Luego de esta resolución, fue el mismo Vladimir Urrutia quien conversó con La Tribuna para contar cómo ha sido toda esta experiencia para él. “Para mí, en lo personal, esto viene a cerrar un ciclo importante, porque Rodrigo falleció el 5 de octubre de 2014 en situaciones súper complejas. Para mí fue absolutamente una sorpresa todo”.

A ello agregó que “cuando hay una persona que te acompaña durante casi 13 años y que ya no está, todo se desmorona. Tú tienes un proyecto de vida, una familia, tú generas lazos con un entorno, con unas redes, entornos familiares, sociales y económicos, y todo se desmorona, sobre todo cuando se trata de una pareja homosexual. El tema es súper complejo, porque hay muchas puertas que se te cierran”, relató.

“La ciudad no está preparada para recibirte en ese sentido, entonces, de alguna manera, nosotros tratamos de ir conviviendo en la medida que nosotros vamos siendo aceptados”, sentenció Urrutia.

SECRETO A VOCES

Del mismo modo, el contador sostuvo que “había mucha gente que pensaba que nosotros éramos hermanos, otros decían que éramos primos, pero nunca nadie decía que nosotros éramos pareja”.

Añadió que “probablemente, podía ser que éramos un secreto a voces, pero, de hecho, cuando yo llegué a vivir a la ciudad de Los Ángeles me dijeron que debía tener mucho cuidado, porque la gente era distinta”.
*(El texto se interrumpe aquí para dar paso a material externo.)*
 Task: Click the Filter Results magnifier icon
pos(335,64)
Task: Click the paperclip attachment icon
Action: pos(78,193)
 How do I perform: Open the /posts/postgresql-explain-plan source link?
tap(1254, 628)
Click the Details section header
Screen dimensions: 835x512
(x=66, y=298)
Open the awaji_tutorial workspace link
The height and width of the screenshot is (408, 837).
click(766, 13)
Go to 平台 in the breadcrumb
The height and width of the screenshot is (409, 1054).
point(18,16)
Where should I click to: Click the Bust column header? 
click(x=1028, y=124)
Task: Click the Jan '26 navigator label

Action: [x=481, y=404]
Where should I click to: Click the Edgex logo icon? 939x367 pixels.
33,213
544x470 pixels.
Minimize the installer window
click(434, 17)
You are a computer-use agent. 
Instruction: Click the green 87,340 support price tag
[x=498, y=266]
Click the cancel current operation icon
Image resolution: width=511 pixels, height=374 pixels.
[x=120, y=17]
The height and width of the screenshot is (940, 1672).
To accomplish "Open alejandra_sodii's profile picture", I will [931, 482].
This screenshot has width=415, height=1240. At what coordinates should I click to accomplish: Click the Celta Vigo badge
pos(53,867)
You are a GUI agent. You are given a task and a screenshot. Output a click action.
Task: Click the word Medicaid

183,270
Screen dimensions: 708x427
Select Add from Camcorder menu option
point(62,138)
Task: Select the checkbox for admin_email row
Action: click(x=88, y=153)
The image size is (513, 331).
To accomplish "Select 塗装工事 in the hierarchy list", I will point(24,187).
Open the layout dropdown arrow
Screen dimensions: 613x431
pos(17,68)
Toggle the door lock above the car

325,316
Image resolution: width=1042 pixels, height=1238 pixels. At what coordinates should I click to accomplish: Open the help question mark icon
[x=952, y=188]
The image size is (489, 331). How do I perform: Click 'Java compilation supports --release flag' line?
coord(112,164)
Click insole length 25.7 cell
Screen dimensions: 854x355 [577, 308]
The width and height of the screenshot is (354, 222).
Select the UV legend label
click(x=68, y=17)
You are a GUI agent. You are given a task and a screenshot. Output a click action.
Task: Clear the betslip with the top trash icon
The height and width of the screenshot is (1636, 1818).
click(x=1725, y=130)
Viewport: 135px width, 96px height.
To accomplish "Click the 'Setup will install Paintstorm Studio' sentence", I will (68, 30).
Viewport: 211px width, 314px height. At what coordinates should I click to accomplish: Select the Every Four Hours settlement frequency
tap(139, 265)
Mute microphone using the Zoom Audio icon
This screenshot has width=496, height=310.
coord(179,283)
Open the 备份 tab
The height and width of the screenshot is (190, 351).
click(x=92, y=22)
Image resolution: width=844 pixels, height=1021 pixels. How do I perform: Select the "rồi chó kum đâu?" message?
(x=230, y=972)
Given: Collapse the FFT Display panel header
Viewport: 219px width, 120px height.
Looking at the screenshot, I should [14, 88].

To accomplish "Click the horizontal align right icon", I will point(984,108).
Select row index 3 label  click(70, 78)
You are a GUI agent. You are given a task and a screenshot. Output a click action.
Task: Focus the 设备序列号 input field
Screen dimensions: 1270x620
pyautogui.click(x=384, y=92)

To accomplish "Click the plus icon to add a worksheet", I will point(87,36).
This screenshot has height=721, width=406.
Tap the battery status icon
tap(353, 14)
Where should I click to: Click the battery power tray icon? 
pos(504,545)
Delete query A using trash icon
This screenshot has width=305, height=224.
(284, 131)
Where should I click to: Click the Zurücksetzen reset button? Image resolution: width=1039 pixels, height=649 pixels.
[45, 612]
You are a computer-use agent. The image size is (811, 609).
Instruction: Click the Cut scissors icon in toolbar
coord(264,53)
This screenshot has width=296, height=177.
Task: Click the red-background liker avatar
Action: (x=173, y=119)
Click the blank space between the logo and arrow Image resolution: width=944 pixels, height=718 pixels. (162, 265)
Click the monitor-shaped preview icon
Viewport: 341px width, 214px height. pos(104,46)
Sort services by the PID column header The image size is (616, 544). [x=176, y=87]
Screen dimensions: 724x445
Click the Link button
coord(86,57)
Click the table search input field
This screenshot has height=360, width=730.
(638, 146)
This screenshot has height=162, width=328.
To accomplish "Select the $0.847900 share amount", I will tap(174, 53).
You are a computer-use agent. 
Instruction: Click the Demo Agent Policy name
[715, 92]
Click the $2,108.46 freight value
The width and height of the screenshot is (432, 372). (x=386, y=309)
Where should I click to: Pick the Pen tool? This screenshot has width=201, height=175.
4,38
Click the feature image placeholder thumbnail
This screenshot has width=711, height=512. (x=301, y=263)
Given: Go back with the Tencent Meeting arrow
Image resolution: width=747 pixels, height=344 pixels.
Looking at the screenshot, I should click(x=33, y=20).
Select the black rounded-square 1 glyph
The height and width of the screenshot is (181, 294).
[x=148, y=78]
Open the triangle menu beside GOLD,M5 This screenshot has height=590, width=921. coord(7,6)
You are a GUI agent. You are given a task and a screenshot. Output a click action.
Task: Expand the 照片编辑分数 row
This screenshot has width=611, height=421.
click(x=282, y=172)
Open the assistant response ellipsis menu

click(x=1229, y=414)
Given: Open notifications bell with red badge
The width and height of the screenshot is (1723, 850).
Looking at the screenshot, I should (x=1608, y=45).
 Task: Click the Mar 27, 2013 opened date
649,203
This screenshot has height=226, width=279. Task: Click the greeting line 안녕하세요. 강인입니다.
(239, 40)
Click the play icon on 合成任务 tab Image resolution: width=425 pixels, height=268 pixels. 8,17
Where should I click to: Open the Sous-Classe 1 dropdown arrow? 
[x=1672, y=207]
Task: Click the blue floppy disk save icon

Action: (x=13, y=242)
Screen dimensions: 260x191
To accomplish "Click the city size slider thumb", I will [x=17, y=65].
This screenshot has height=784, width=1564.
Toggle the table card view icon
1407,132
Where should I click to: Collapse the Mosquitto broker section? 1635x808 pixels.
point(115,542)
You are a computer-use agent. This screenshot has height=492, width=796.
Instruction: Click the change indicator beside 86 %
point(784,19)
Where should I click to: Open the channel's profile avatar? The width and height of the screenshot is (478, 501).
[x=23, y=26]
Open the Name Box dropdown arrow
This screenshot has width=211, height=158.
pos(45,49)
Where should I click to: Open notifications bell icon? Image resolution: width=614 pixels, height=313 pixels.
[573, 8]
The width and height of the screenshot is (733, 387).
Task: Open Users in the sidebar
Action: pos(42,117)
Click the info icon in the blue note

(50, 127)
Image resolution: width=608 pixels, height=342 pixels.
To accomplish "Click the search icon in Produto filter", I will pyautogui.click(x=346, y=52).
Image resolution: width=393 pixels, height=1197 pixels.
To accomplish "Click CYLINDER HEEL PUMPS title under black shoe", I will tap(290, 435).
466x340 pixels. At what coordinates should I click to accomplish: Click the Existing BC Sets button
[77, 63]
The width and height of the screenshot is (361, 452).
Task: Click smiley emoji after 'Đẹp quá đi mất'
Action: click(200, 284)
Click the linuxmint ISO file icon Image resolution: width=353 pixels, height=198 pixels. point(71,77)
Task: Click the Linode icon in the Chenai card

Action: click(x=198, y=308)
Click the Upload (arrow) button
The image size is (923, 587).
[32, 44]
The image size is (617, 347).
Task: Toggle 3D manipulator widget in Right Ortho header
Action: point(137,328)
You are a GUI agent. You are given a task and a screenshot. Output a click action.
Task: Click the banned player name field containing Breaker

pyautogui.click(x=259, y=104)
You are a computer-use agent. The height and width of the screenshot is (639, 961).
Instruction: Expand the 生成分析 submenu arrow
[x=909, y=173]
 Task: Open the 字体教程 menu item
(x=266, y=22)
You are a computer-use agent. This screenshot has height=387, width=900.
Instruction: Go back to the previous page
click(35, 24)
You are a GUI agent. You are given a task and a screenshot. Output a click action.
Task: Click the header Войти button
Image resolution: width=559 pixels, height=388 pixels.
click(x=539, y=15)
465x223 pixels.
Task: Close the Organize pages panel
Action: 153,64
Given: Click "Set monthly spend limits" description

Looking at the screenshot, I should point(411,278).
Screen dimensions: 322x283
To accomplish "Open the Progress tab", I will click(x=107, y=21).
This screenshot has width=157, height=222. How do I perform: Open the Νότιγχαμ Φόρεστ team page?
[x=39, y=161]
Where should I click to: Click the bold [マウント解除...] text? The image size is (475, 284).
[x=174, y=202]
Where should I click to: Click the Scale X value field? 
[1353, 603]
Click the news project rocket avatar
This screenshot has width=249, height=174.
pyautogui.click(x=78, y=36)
“Vivimos en carne propia la discriminación y la segregación. Nos fuimos abriendo camino en lo laboral, cada uno en su área, pero fue difícil, súper difícil, sobre todo cuando en una ciudad en donde, por ejemplo, un niño transgénero es golpeado por sus propios compañeros en un establecimiento educacional, y debemos ir y ayudar para que no vuelva a suceder de nuevo”, declaró.

INESTABILIDAD EMOCIONAL

Luego que Rodrigo falleciera en el año 2014, Vladimir quedó solo: “Me sentí en lo emocional bastante solo, pero la vida me entregó una familia muy bonita. Yo desde el día cero que ocurre todo esto encontré a gente muy valiosa que me acompañó durante todo este proceso y que me sacó desde lo más abajo posible que puede llegar el ser humano. Yo encontré en ellos a los hermanos que no tengo”.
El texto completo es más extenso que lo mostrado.